[Stored items from a collection]

────

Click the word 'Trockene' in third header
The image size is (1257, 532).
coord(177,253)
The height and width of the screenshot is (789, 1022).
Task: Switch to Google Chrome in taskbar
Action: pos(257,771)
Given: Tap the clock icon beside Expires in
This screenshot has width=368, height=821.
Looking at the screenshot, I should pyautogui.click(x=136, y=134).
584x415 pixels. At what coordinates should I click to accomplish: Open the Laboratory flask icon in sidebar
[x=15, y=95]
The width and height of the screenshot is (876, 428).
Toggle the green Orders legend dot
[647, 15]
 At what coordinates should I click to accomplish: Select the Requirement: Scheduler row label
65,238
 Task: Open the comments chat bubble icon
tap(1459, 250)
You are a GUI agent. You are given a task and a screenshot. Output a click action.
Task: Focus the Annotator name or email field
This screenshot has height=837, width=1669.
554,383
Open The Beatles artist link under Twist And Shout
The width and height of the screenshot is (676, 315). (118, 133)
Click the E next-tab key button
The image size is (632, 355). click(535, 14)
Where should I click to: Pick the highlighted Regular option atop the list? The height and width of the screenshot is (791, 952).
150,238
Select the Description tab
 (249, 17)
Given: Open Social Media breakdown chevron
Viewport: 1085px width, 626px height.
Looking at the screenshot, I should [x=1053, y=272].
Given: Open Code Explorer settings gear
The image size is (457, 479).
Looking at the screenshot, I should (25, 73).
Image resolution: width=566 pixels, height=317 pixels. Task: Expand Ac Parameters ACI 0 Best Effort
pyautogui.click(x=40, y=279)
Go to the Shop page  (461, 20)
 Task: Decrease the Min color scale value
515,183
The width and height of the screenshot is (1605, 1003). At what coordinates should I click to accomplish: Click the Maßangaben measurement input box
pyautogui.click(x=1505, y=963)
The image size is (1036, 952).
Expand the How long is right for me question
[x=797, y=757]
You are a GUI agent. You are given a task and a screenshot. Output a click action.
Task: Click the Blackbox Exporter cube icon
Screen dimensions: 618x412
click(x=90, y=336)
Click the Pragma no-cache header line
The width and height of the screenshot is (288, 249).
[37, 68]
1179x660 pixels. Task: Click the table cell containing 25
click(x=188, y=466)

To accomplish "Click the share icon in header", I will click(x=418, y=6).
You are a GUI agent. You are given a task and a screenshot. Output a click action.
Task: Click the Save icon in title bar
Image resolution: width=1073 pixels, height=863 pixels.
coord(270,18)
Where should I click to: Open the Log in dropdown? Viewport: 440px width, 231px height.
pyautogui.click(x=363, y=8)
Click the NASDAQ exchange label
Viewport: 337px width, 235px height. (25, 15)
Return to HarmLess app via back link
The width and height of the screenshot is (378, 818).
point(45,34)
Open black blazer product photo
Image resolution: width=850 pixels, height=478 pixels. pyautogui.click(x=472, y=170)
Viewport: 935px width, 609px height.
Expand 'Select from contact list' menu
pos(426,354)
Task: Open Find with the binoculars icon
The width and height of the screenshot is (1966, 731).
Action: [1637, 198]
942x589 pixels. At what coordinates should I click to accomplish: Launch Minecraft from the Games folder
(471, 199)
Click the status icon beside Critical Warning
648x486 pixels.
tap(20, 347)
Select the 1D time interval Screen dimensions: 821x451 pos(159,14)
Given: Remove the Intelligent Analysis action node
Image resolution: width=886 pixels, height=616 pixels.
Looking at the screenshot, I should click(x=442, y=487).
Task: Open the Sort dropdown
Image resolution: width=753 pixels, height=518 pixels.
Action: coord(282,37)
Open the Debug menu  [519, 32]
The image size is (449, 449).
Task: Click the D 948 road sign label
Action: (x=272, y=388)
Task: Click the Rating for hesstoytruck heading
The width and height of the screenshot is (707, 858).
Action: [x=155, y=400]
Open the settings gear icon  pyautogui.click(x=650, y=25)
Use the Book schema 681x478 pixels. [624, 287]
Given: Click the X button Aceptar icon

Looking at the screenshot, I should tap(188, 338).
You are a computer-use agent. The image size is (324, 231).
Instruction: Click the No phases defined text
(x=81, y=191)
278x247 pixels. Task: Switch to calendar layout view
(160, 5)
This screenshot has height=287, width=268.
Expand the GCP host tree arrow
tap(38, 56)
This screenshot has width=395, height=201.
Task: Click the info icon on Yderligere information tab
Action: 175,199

────

§ Exercise instructions: Only lines with the word "settings" go in the answer. Take them all from the entries above.

§ Solution to the problem:
Given: Open Code Explorer settings gear
Open the settings gear icon  pyautogui.click(x=650, y=25)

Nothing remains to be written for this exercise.